Make all the features you do have work well. That's one thing I have to give Cisco gear, whatever features they choose to include on a given system, they all work. Often times their smaller stuff is much less feature complete than OSS equivalents but it all works. I use m0n0wall at home because I want a little, embedded firewall and I'd like features I don't feel like paying for on a Cisco for a home network (though I'm going to have to take a real look at the new ASAs). However I've continually had to fight with m0n0wall over getting stuff it has to work. There's been bugs, and there's a number of features that are called "advanced" and "unsupported" which is apparently code for "We can't figure out how to make it work right so we are going to blame the problem on you and refuse to help."
What makes Ciscos "super" isn't their feature list, it is that they work WELL. Performance, stability, etc, all are great.
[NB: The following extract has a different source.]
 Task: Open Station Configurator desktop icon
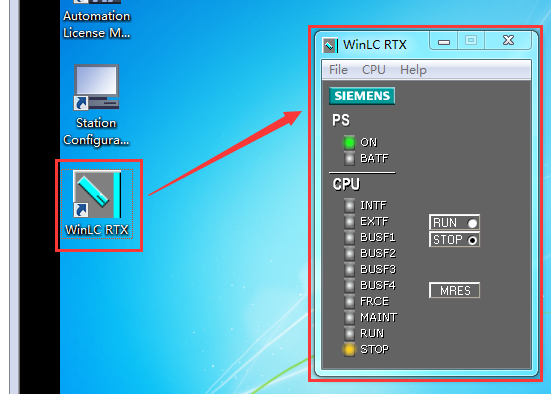point(96,105)
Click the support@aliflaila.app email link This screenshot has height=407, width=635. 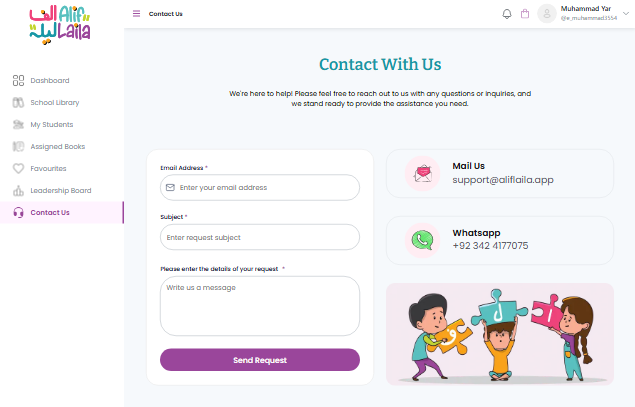pyautogui.click(x=503, y=180)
IOS may make the easy things more difficult than perhaps they need to be but it makes the difficult stuff possible.
Also if you asked me the name is really misleading. The name and description implies that it'd be competing against the high end stuff, spicily IOS XR. However reading a little further it is just something else for making a desktop PC in to a router which competes maybe against their mid-low range gear.
We've had a huge number of problems with Cisco's stuff, and unfortuantely are basically locked into Cisco for everything.
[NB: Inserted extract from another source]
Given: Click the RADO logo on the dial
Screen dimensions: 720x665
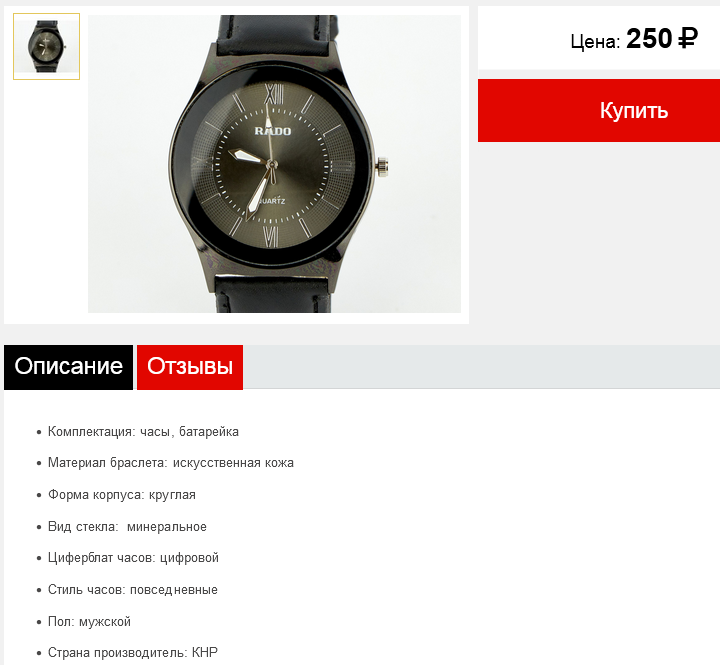Looking at the screenshot, I should point(273,131).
/different/, /conflicting/ versions of Java - one may require 1.4 and nothing else will work, another will require 1.5... and nothing else will work. (Fortuantely they're getting away from Java for their web-based front ends and just going with straight web pages).
Cisco IOS is badly fragmented across Cisco's different product lines. Entire command sets are different for no easily acceptable reason (i.e. commands that do the same thing are named different, or have their parameters in a different order, or a different format). Their SNMP support is absolutely pathetic (no Q-BRIDGE-MIB on anything, they use idiotic community indexing, SNMPv3 has more bugs than I care to think about (contexts (which they use for community indexing in SNMPv3) barely work, and you can't wildcard them).
Their software-only platforms are almost as bad. ACS is notorious for having absolutely no useful diagnostics. (Someone can't authenticate against your LDAP server? Good luck figuring out why...) CallManager isn't quite so bad, except its backup software locks up every week or so and keeps future backups from running until we get in and kill the task. All their Java interfaces require
Their hardware is OBSCENELY expensive. Our pricing is under NDA, but its still stupid, stupid expensive.
Their technical support is horrid - we groan every time we have to open a TAC case cause we know we're going to waste at least two hours with some idiot before we finally get bumped to someone who actually knows what all the funny little acryonyms in our cases stand for. We have been flat out lied to by TAC on numerous cases, as well.
But, they're Cisco, and the Powers That Be know the word "Cisco", and have seen it around a while, so we go with it.